Une interview exclusive de Makoto Yoshikawa, responsable scientifique de la plus ambitieuse mission jamais imaginée à destination d'un astéroïde.
Repoussé deux fois pour cause de vent fort sur la base spatiale de Tanegashima, le lancement de Hayabusa2 par une fusée H-IIA s'est finalement déroulé comme prévu le mercredi 3 décembre 2014, à 5h22 heure française.
Destination : l'astéroïde primitif (162173) 1999 JU3, que la sonde atteindra à l'été 2018, avant de revenir sur Terre avec de précieux échantillons.
À l'occasion de ce lancement, Makoto Yoshikawa, de la Jaxa (agence spatiale japonaise) et l'Isas (Institute of Space and Astronautical Science), a bien voulu répondre à nos questions.
Quel est l'objectif de Hayabusa2 et comment avez-vous choisi sa cible ?

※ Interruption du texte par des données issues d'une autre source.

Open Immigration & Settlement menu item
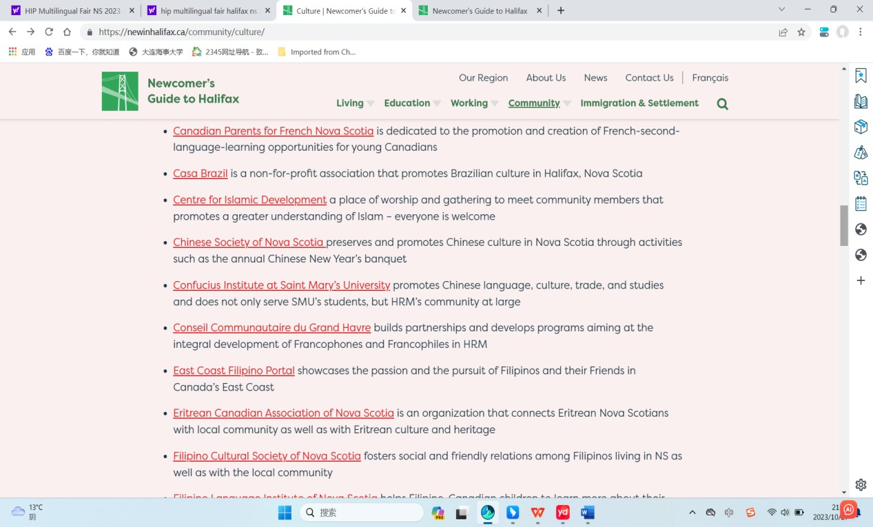The height and width of the screenshot is (527, 873). tap(639, 103)
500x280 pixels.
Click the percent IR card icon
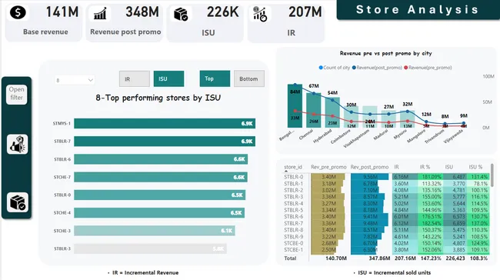[x=259, y=14]
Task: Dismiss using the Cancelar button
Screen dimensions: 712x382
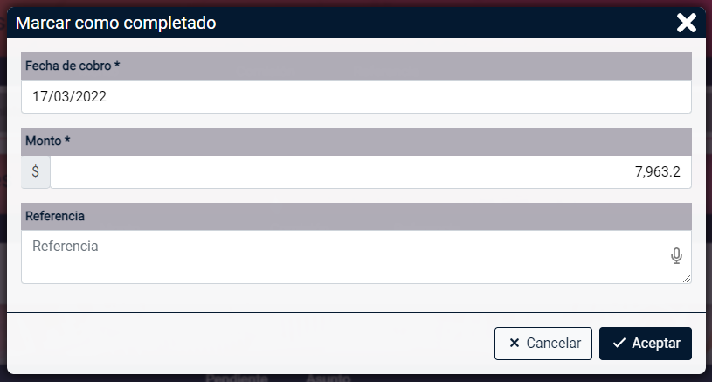Action: pyautogui.click(x=543, y=344)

Makoto Yoshikawa : L'objectif scientifique le plus important de la mission est l'analyse de la matière organique que l'on devrait trouver à la surface de l'astéroïde 1999 JU3. Nous l'avons choisi car c'est un astéroïde de type C. Nous pensons que nous pouvons y trouver des molécules similaires à celles qui ont conduit à la vie sur Terre, contrairement à Itokawa, la cible de Hayabusa, qui était de type S.
Les autres raisons qui ont guidé nos choix sont d'ordre dynamique. Hayabusa2 est une petite sonde, sa puissance et donc sa capacité à changer d'orbite est limité. 1999 JU3 a une période telle que Hayabusa2 pourra revenir sur Terre. Par ailleurs, afin d'assurer l'atterrissage sur l'astéroïde, sa période de rotation devait être plus longue que 6 heures. Celle de 1999 JU3 est d'environ 7 heures et demie.
Quand la collecte des échantillons et leur retour sur Terre auront-ils lieu ?
M. Y. : Hayabusa2 atteindra 1999 JU3 en juin ou juillet 2018, après un survol de la Terre pour assistance gravitationnelle fin 2015. Elle accompagnera l'astéroïde sur son orbite pendant un an et demi, pour l'étudier avec ses quatre instruments : caméras optiques, spectromètre infrarouge, caméra infrarouge et altimètre laser. Pendant cette période, nous prendrons beaucoup d'images de la surface, à la recherche de zones montrant de la matière organique. Nous mesurerons aussi la masse de l'astéroïde afin de calculer sa densité.
A la fin de cette période, nous déploierons trois petits rovers en surface (Minerva-II) et un atterrisseur (Mascot, développé par la DLR et le Cnes). Les rovers pourront se déplacer sur l'astéroïde en sautillant. Quant à l'atterrisseur, il étudiera les propriétés de la surface et le champ magnétique. Tous prendrons des images.
Enfin, Hayabusa2 tentera de toucher le sol, à trois endroits différents, pour récolter des échantillons de l'astéroïde fin 2019. Le retour sur Terre est prévu pour fin 2020.
La sonde Hayabusa est placée dans la coiffe de la fusée H-IIA, le 17 novembre 2014. ©Jaxa.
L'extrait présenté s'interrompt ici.